** EXERCISE MATERIAL **
---

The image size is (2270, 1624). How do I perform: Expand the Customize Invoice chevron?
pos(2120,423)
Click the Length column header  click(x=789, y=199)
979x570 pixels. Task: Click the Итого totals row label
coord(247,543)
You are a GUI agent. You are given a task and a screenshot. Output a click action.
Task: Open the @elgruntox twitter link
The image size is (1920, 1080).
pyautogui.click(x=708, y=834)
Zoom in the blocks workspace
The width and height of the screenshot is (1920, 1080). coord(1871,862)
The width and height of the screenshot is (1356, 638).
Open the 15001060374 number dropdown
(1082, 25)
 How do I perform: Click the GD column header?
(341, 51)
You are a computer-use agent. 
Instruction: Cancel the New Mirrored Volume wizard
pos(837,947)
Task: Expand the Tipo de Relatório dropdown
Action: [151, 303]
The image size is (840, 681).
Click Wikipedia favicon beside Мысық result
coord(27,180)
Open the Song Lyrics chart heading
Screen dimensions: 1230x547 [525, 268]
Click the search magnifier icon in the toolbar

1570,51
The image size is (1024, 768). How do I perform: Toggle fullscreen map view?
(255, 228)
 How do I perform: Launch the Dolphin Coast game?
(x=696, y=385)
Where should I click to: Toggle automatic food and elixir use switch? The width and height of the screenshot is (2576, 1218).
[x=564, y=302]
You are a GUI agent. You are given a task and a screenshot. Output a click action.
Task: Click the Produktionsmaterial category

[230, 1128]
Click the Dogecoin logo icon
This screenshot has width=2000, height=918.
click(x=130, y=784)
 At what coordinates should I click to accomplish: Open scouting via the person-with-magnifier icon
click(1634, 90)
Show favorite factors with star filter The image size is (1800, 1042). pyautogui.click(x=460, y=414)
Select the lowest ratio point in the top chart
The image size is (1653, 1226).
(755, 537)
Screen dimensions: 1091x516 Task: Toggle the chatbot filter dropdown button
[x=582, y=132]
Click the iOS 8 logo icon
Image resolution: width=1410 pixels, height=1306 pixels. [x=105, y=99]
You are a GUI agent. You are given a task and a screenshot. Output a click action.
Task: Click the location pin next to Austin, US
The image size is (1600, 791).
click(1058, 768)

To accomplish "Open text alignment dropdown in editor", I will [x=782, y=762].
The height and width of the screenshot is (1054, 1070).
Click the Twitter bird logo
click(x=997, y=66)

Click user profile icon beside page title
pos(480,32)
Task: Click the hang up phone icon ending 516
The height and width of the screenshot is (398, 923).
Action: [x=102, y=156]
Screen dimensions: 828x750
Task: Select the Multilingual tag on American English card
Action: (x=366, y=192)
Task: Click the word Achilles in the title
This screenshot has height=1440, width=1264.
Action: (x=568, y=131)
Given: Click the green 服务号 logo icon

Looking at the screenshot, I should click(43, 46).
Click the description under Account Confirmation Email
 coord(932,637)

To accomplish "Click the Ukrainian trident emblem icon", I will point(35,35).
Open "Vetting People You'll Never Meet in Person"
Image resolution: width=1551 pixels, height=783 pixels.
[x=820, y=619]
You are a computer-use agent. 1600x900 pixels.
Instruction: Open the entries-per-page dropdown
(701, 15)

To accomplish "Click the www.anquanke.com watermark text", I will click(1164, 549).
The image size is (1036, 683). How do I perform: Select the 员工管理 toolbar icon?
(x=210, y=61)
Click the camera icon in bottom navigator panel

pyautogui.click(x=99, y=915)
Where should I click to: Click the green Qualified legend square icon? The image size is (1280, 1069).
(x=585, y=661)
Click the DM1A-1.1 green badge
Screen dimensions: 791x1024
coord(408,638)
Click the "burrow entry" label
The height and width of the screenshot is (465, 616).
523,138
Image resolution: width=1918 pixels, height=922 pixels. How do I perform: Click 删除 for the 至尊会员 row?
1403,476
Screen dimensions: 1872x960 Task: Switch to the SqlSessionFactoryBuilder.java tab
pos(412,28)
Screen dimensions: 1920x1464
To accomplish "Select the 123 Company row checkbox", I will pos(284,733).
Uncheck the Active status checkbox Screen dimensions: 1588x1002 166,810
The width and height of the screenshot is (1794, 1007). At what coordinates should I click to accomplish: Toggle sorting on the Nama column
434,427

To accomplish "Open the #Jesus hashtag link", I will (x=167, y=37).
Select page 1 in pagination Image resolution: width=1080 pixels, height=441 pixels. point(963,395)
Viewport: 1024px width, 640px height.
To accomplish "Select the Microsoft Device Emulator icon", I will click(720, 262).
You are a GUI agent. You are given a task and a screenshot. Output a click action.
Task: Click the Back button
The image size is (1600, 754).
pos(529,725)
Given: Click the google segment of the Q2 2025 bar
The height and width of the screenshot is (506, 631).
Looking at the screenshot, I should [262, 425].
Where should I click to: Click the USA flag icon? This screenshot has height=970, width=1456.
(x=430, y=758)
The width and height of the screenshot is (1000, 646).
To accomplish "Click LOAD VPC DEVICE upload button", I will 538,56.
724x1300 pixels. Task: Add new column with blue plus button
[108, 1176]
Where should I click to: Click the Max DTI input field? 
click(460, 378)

---

** OBJECTIVE **
Output as a JSON list of strings, one per line, everything from the line containing "The image size is (1024, 768)." down to the line containing "Action: (x=568, y=131)", omitting blank lines.

** TASK SOLUTION **
[
  "The image size is (1024, 768). How do I perform: Toggle fullscreen map view?",
  "(255, 228)",
  " How do I perform: Launch the Dolphin Coast game?",
  "(x=696, y=385)",
  "Where should I click to: Toggle automatic food and elixir use switch? The width and height of the screenshot is (2576, 1218).",
  "[x=564, y=302]",
  "You are a GUI agent. You are given a task and a screenshot. Output a click action.",
  "Task: Click the Produktionsmaterial category",
  "[230, 1128]",
  "Click the Dogecoin logo icon",
  "This screenshot has width=2000, height=918.",
  "click(x=130, y=784)",
  " At what coordinates should I click to accomplish: Open scouting via the person-with-magnifier icon",
  "click(1634, 90)",
  "Show favorite factors with star filter The image size is (1800, 1042). pyautogui.click(x=460, y=414)",
  "Select the lowest ratio point in the top chart",
  "The image size is (1653, 1226).",
  "(755, 537)",
  "Screen dimensions: 1091x516 Task: Toggle the chatbot filter dropdown button",
  "[x=582, y=132]",
  "Click the iOS 8 logo icon",
  "Image resolution: width=1410 pixels, height=1306 pixels. [x=105, y=99]",
  "You are a GUI agent. You are given a task and a screenshot. Output a click action.",
  "Task: Click the location pin next to Austin, US",
  "The image size is (1600, 791).",
  "click(1058, 768)",
  "To accomplish \"Open text alignment dropdown in editor\", I will [x=782, y=762].",
  "The height and width of the screenshot is (1054, 1070).",
  "Click the Twitter bird logo",
  "click(x=997, y=66)",
  "Click user profile icon beside page title",
  "pos(480,32)",
  "Task: Click the hang up phone icon ending 516",
  "The height and width of the screenshot is (398, 923).",
  "Action: [x=102, y=156]",
  "Screen dimensions: 828x750",
  "Task: Select the Multilingual tag on American English card",
  "Action: (x=366, y=192)",
  "Task: Click the word Achilles in the title",
  "This screenshot has height=1440, width=1264.",
  "Action: (x=568, y=131)"
]